O “não sou teu”, lembra-me também que a gramática russa não tem pronomes pessoais, isto é, se eles têm um lápis, não dizem, “este lápis é meu”. Dizem: “este lápis está perto de mim”.

Ou seja, o lápis pode ser de quem for que isso não interessa porque se estiver perto de mim, eu uso-o independentemente do facto de ele não me pertencer.

Será que foi por esta compartilha, indiciada por uma cultura gramatical, que nasceu o comunismo naquele sítio?

Estou só a especular…

Da Leonor

Friday, December 08, 2006

A rã gorda

Meu Deus… as coisas que eu tenho aprendido.

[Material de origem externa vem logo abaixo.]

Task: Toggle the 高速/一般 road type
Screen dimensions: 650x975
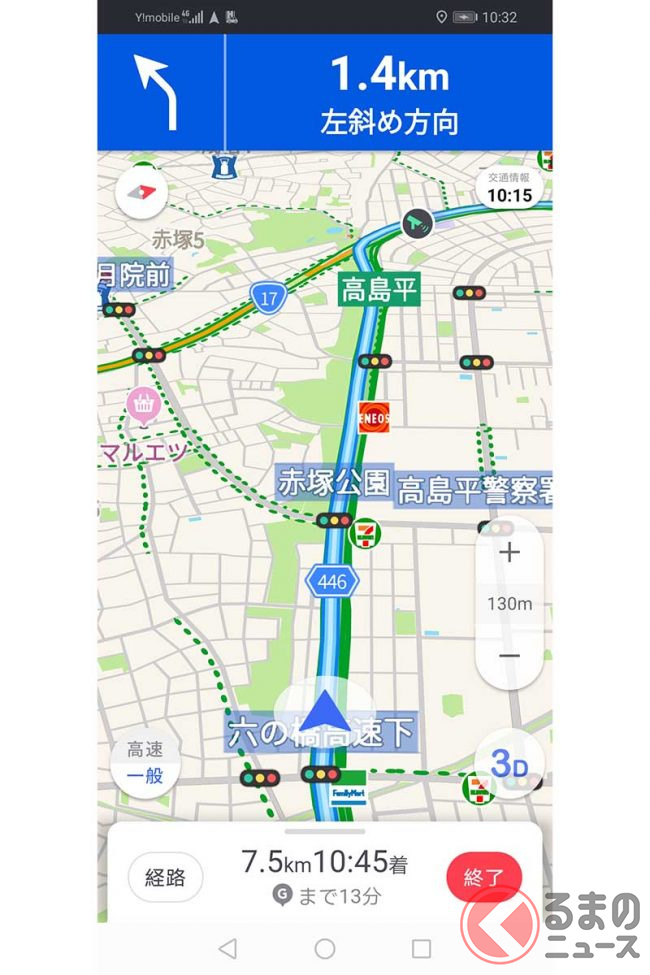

Também posso dizer isto de outra maneira: meu Deus… as coisas que eu não sabia.

Numa cadeira que fala de textos e tudo o que anda à volta deles, inclusivé, leitores, fiquei a saber que um autor africano traduz à letra a gramática de uma das culturas bantu. E seja lá o que for que pertença a uma língua, não se traduz à letra mas no contexto semântico.

Por exemplo:

A rã gorda faz a manteiga do dia.

Ora isto assim, não se percebe nada. Mas, se desmistificarmos a frase, interpretando-a, será mais ou menos isto: quando chove, a rã bebe água e incha. Fica gorda. E se as rãs estão gordas foi porque choveu. E se choveu, a erva cresce e a vaca come para dar leite e manteiga que se comem todos os dias na tribo.

Outra coisa interessante é a língua clique, de estalidos, falada pelos busquimanes. Mas nisto não me meto porque… meu deus… as coisas que eu ainda não sei.

da Leonor

Friday, December 01, 2006

A mesma história

Todos os anos é a mesma história quando distribuo uma folha de papel pautado aos alunos e proponho escrever ao Pai Natal. Logo surgem braços no ar para reclamarem “civilizadamente” a sua vez de falar, gesto que me custou a introduzir na sala cerca de um mês e mesmo assim há quem queira ser excepção.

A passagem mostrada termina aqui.